** Data for analysis **
........

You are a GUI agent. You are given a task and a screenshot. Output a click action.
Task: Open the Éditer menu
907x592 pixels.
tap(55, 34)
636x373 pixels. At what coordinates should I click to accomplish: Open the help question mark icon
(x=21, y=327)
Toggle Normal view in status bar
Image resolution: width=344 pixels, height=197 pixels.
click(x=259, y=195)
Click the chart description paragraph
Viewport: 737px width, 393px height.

........

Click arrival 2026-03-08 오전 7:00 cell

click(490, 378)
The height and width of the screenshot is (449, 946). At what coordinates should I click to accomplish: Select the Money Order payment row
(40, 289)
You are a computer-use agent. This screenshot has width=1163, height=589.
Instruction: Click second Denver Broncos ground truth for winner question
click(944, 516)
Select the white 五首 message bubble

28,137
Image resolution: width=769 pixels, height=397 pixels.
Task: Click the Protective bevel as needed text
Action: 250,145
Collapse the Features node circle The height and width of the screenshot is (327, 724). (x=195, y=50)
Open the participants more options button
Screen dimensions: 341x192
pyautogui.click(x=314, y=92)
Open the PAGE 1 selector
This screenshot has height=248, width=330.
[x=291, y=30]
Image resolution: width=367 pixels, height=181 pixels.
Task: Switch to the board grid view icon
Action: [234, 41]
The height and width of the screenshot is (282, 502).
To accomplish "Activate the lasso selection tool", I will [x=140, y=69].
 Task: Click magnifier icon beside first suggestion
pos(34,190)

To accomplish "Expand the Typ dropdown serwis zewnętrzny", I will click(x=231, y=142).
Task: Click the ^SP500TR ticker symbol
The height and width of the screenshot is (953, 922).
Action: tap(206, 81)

........

** Your instructions **
Go through the records above and copy each line where "agent" is found.

** Solution **
You are a GUI agent. You are given a task and a screenshot. Output a click action.
You are a computer-use agent. This screenshot has width=1163, height=589.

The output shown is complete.